La scelta dei luoghi perpetra l’ideale coloniale, in una logica di progresso e profitto ottenuto attraverso l’oppressione di soggetti resi deboli e marginalizzati. Le aree desertiche, l’atollo remoto, corrispondono, nell’immaginario del colonizzatore occidentale, a zone di vuoto, la cui devastazione è più redditizia della loro esistenza.
Oggi, il senso della fine sta sullo sfondo di ogni altro racconto, insinuando la sua minaccia in maniera più o meno aperta. Il tempo dell’emergenza è occupato dal racconto del conflitto in Ucraina, dagli accenni, anche solo velati, alla degenerazione atomica. Così, l’insistenza sul dolore della popolazione ucraina (soprattutto quella di donne e bambini) tra le macerie fa appello, da una parte, al sentimento di umana rabbia e frustrazione che porta a giustificare sul piano morale le azioni armate offensive di risposta; dall’altro fa da monito, da overture dell’allargarsi catastrofico del conflitto.

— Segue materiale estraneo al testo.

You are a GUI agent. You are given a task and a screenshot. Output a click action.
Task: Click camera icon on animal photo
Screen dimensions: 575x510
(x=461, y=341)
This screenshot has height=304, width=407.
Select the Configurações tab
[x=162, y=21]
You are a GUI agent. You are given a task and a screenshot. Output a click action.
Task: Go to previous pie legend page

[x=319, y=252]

Il conteggio mediatico dei giorni di guerra somiglia a un macabro conto alla rovescia, qualcosa che risveglia la paura del conflitto atomico. Su un piano idealmente narrativo, è come se riuscissimo a uscire da un’emergenza solamente quando ce n’è un’altra (peggiore, definitiva) pronta a sostituirla. I nostri prima e i nostri dopo sono, dunque, scanditi da fini sempre nuove e il qui e ora rimane ancorato alla speranza di ritornare com’eravamo nel futuro della ripartenza, del ripristino, della resurrezione. Frank Kermode scrive che l’idea stessa del tempo esiste, per noi, solo come intervallo tra una fine e l’altra: il concetto di fine porta, in qualche modo, al suo interno anche il seme della nuova origine. Il sentimento nei confronti dell’apocalisse è, pertanto, sempre ambivalente perché, assieme alla paura, siamo pervasi della convinzione che la fine punisca e purifichi al contempo, facendoci tornare al mondo senza peccato.

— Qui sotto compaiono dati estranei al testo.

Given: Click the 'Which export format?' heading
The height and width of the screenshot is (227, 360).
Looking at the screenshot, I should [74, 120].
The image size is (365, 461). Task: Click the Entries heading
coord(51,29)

Il fatto che dalle attuali premonizioni apocalittiche di conflitto atomico sia completamente assente un ragionamento sul colonialismo nucleare, sulle più di duemila esplosioni a scopo di test dal ’45 al 2017 su suolo indigeno, rivela ancora una volta il nostro egoismo, la nostra ipocrisia davanti alle invocazioni di pace. Raccontare l’apocalisse non come fine inevitabile e senza agenti, ma come processo continuativo profondamente legato al nostro intervento può essere, allora, uno strumento discorsivo utile a non chiudere il tempo in un intervallo tra due fini, a spezzare la promessa utopica di diventare migliori, la prossima volta.